Alois Glatzl vom Innsbrucker Stadtmagistrat sieht die Lage so: „Die Kategorien und Definitionen für Veranstaltungsarten sind eigentlich sehr klar und nachvollziehbar, und ebenso klar ist, dass niemand am höchsten besteuert werden will.“ Sind diese Einstufungskriterien veraltet? „Das ist eine Sache der Landespolitik, die das Gesetz beschlossen hat. Ausschlaggebend ist aber, wie sich eine Veranstaltung generell darstellt.“

// 

Ein positives Beispiel für die Kompromissbereitschaft der Verwaltung kommt von Patrizia Hueber vom Metropol Kino. „Bei der Filmvorführung von Opern wäre für uns als Multiplex auch eine Vergnügungssteuerabgabe fällig gewesen. Unser Opernprogramm ermöglicht jedoch Zugang zu Kultur in ihrer Reinform – in diesem Zusammenhang wäre die Einhebung einer Vergnügungssteuer ja fast absurd. Glücklicherweise wurde ein Antrag auf Erlass genehmigt.“ Schön, wenn es manchmal auch Lösungen gibt.

### Vorliegende Einträge
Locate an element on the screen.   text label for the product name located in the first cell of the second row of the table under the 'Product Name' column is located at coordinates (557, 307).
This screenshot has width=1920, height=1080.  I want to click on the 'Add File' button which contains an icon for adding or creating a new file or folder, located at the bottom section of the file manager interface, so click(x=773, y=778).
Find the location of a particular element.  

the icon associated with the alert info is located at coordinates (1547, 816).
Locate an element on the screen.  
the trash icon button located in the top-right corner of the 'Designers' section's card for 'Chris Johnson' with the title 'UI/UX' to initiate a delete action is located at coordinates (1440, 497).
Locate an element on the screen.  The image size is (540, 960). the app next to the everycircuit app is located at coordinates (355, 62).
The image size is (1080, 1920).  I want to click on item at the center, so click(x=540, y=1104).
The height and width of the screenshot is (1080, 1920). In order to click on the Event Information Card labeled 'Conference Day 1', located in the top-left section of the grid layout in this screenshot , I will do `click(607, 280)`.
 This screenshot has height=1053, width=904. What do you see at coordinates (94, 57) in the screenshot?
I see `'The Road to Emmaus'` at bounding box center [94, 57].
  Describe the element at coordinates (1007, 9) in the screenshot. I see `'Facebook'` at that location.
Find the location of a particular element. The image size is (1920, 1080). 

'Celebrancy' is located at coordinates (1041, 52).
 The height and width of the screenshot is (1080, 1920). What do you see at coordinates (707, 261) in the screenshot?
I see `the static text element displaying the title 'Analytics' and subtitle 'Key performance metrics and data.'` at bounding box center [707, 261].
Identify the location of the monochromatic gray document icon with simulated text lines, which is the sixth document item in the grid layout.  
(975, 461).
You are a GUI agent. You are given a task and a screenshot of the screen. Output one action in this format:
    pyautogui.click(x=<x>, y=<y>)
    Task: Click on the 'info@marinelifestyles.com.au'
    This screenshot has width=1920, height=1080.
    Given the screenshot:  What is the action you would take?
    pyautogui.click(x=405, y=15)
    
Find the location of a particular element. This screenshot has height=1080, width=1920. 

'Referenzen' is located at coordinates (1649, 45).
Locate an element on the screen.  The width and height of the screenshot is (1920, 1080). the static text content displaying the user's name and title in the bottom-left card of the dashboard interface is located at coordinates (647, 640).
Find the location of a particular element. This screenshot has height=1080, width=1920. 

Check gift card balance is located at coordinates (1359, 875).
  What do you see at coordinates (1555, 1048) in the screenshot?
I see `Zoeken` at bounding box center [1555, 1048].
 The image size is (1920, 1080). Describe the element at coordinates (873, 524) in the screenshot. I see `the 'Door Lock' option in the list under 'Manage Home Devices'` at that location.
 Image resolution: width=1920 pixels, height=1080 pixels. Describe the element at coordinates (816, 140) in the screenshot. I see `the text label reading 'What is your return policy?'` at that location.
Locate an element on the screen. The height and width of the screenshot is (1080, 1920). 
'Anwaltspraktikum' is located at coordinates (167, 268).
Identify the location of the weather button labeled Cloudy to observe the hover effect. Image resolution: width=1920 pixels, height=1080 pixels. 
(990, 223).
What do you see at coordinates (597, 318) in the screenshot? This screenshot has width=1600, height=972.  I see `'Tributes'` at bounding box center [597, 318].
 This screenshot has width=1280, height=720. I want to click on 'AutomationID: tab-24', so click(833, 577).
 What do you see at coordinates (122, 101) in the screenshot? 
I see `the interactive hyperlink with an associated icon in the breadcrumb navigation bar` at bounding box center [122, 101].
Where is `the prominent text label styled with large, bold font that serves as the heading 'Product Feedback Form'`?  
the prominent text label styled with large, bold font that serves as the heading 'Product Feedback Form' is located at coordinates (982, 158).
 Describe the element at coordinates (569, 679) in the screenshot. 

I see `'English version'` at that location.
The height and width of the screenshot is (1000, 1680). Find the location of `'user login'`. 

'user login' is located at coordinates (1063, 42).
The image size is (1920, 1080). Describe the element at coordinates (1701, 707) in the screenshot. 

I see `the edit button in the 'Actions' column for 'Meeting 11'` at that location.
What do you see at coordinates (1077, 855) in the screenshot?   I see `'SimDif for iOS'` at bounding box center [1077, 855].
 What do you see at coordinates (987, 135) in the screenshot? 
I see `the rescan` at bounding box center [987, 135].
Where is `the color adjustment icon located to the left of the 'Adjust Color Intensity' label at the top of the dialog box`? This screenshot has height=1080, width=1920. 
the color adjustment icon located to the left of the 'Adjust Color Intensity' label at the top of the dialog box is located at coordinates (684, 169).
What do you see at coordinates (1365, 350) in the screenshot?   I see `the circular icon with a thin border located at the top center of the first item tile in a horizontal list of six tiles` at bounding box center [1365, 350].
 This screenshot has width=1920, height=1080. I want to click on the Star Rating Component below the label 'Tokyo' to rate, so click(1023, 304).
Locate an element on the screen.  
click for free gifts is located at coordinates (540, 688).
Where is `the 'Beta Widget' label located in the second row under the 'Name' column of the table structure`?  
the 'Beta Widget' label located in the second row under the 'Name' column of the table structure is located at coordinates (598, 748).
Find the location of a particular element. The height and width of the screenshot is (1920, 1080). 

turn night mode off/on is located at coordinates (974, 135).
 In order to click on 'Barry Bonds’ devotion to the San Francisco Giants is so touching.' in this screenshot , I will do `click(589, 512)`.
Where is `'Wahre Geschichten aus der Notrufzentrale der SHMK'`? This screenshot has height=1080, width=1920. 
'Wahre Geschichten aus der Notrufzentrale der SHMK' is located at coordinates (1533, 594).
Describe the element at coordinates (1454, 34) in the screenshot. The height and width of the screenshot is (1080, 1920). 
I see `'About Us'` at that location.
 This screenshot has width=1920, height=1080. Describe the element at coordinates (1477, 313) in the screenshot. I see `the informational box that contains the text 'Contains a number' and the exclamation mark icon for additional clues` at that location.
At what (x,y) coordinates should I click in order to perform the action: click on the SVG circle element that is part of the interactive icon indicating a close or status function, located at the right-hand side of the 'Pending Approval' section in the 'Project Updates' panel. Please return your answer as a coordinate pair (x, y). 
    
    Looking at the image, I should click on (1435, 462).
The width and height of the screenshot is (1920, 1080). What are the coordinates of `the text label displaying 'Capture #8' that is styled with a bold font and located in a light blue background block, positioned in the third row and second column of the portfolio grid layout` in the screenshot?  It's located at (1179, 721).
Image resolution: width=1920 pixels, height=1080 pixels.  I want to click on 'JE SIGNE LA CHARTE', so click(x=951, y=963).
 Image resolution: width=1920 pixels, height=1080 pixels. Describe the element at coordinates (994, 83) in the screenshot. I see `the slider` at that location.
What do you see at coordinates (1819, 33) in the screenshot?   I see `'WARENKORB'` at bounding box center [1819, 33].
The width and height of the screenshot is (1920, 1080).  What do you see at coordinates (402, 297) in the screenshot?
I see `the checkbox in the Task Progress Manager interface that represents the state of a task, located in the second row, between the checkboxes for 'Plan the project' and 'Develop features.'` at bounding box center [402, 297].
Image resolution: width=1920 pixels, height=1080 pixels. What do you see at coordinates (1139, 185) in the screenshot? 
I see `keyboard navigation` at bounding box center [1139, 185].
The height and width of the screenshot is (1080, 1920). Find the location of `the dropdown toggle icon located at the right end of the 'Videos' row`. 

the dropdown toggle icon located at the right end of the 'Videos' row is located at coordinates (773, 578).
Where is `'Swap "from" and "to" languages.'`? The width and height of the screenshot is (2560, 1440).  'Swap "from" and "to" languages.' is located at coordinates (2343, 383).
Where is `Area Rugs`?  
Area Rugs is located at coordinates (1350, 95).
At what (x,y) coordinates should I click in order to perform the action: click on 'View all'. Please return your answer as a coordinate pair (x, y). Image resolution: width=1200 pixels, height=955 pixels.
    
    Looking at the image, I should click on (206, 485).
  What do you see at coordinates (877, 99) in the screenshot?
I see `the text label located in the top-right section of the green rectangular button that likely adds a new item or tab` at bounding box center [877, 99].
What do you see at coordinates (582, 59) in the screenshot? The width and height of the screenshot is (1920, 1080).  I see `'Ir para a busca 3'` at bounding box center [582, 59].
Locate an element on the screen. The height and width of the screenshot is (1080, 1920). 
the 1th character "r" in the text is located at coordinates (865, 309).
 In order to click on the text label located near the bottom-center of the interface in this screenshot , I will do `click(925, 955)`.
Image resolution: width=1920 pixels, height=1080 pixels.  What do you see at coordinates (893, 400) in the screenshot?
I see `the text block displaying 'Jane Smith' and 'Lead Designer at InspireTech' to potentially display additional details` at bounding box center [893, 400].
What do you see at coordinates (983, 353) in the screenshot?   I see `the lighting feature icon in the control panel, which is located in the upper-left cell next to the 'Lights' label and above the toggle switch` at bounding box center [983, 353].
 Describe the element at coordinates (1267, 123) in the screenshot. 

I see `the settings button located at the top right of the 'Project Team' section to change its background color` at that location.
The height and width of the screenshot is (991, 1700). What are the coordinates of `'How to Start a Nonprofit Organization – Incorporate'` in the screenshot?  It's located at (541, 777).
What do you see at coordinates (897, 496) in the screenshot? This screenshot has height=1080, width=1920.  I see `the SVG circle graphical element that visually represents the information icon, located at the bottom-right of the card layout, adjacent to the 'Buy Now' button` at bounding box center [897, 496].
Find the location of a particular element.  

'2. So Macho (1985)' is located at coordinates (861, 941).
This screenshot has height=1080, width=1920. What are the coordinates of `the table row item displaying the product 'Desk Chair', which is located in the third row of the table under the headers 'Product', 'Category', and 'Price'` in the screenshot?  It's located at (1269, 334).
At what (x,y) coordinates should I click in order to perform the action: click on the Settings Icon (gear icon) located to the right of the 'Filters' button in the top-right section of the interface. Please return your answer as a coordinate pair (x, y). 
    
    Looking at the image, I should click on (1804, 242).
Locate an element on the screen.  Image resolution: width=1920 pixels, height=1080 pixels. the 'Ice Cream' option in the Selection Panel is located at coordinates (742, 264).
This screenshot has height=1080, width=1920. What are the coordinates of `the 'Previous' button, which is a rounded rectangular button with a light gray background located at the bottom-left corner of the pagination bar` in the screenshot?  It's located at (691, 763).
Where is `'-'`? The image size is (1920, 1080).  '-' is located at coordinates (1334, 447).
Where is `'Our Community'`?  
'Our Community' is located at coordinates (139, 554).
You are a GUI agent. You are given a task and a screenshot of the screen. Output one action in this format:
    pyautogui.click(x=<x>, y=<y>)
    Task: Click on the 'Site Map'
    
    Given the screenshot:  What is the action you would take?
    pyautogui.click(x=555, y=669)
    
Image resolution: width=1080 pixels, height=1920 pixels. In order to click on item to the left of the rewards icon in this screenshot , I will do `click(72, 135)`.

### Zu erledigen
**1.** Nenne alle Namen von Personen und Einrichtungen, die im Lesetext vorkommen.
**2.** Gib aus den Einträgen das Stück von der Zeile mit „400) in the screenshot?“ bis einschließlich der Zeile mit „What do you see at coordinates (983, 353)“ wortgetreu wieder.

### Lösungen
**1.** Alois Glatzl, Innsbrucker Stadtmagistrat, Patrizia Hueber, Metropol Kino

**2.**
Image resolution: width=1920 pixels, height=1080 pixels.  What do you see at coordinates (893, 400) in the screenshot?
I see `the text block displaying 'Jane Smith' and 'Lead Designer at InspireTech' to potentially display additional details` at bounding box center [893, 400].
What do you see at coordinates (983, 353) in the screenshot?   I see `the lighting feature icon in the control panel, which is located in the upper-left cell next to the 'Lights' label and above the toggle switch` at bounding box center [983, 353].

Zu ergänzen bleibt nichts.